● Source document:
The IEEE diagrams are good for describing the expected layers down to
the "media" but what IEEE calls the "media" may not be what the user
expects.

As an example, take a system where you have a backplane which causes
backplane ethernet, and a series of line cards that have PHYs on them
giving you a range of different connectivity options.  As I illustrated
below, one option would be to turn the backplane ethernet into
conventional twisted-pair ethernet - and there are PHYs on the market
that will do this.

So, in that case, the IEEE diagrams no longer represent the system as
far as the user is concerned - yes, we have figure 73-1 up to the
point of the backplane, and then we have a PHY converting the backplane
ethernet back to (conceptually) MII, and then everything from MII
downards in figure 28-2.

It believe it would be possible to setup such a test scenario on
Macchiatobin hardware if the firmware for training the COMPHY (the
serdes PHY) for a 10GBASE-KR link has not been withdrawn, and the
88x3310 PHY was switched to 10GBASE-KR mode on its host side.

> Also, on a separate note, is rate adaptation supported by mainline
> Linux? Last time I looked, for 2500BASE-X plus the Aquantia PHYs, it
> wasn't.

It depends - and I think I've mentioned this point before in response
to the Aquantia situation.  The 88x3310 PHY supports rate adaption when
in certain host-interface modes.  However, depending on what features
are available on the PHY (such as MACsec, and whether that is enabled)
controls whether pause frames are used, or whether the PHY expects the
egress rate from the upstream MAC to be adapted to the media speed.

● Dataset excerpt:
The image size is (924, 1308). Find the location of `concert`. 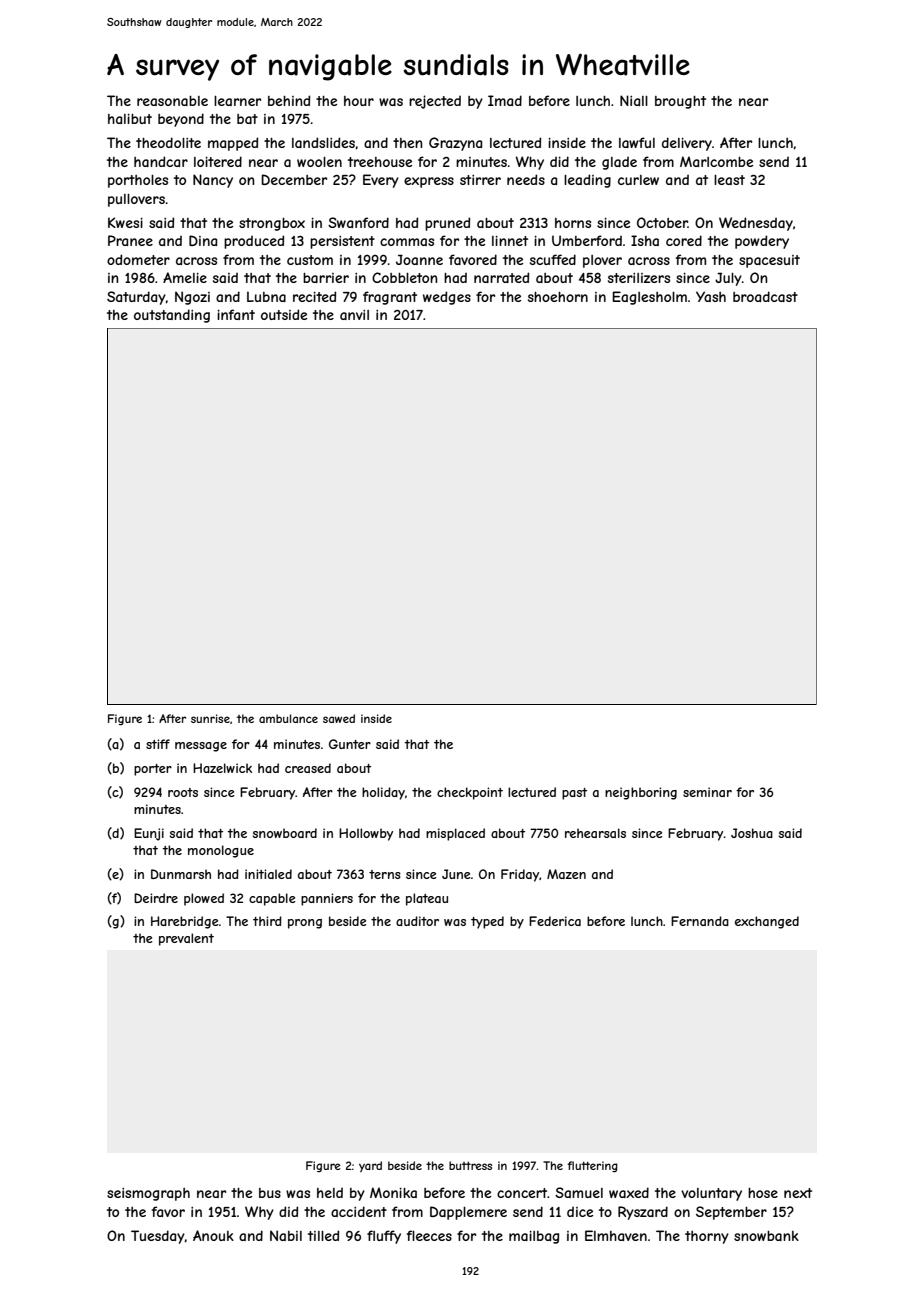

● Tasks:
(1) Answer from the backplane ethernet thread:
(a) What does the writer give in parentheses as another name for the COMPHY?
(b) Which figure covers everything from MII downward in the described system?
(c) Which PHY does the writer say supports rate adaption in certain host-interface modes?
(2) Render this sentence from the backplane ethernet thread in Spanish: "The 88x3310 PHY supports rate adaption when in certain host-interface modes."
(3) Carry on the backplane ethernet thread from its final sentence.
The data plays no part in this work.

● The answers:
(1)
(a) The serdes PHY.
(b) Figure 28-2.
(c) The 88x3310 PHY.

(2) El PHY 88x3310 admite la adaptación de velocidad cuando está en ciertos modos de interfaz de host.

(3)
In the case of a 88x3310 without MACsec, there are no support in the
PHY to send/receive and act on pause frames while it is performing
rate adaption, so force-enabling pause mode at the MAC is not useful
and is potentially harmful.

The 88x3310 driver used to assume that its host-side interface always
dynamically changed between 10GBASE-R, 5GBASE-R, 2500BASE-X, and SGMII,
but that is not the full story.  One configuration places the host side
in 10GBASE-R mode with rate adaption.  We now have a patch merged that
effectively disables the dynamic changing of the host-side interface
if the PHY is in this mode.  (It also does this for RXAUI mode, fwiw.)

phylib will provide the results of link negotiation as (for example):
	interface = 10GBASE-R (or RXAUI)
	speed = 100M
	duplex = full
	pause = tx | rx

where "speed", "duplex" and "pause" in this instance are the media side
results.  "interface" remains the operational interface between the
PHY and MAC.

I did attempt to start a discussion about how we should approach
rate adaption in this scenario, specifically because I have one board
where the 88x3310 is in RXAUI mode with rate adaption connected to a
DSA switch.  In that case, if we program the speed and duplex into the
MAC, despite the link being in RXAUI mode, the link between the PHY
and DSA switch fails to pass data.  Other MAC drivers don't bother
looking at "speed" and "duplex" when in RXAUI or 10GBASE-R mode,
because they know that the link can only operate at 10G speeds.  Of
course, what ends up being missed is spacing the transmitted packets
out to the media speed - but that is a per-MAC issue.

However, it still leaves the open question I've had for some time (in
fact, since your Aquantia PHY issue) about how we should be dealing
with rate adaption overall, which remains unaddressed - and the
question about how we should enable pause modes at the host MAC when
the PHY requires it is still unresolved.

But... I feel we're getting bogged down in another issue here.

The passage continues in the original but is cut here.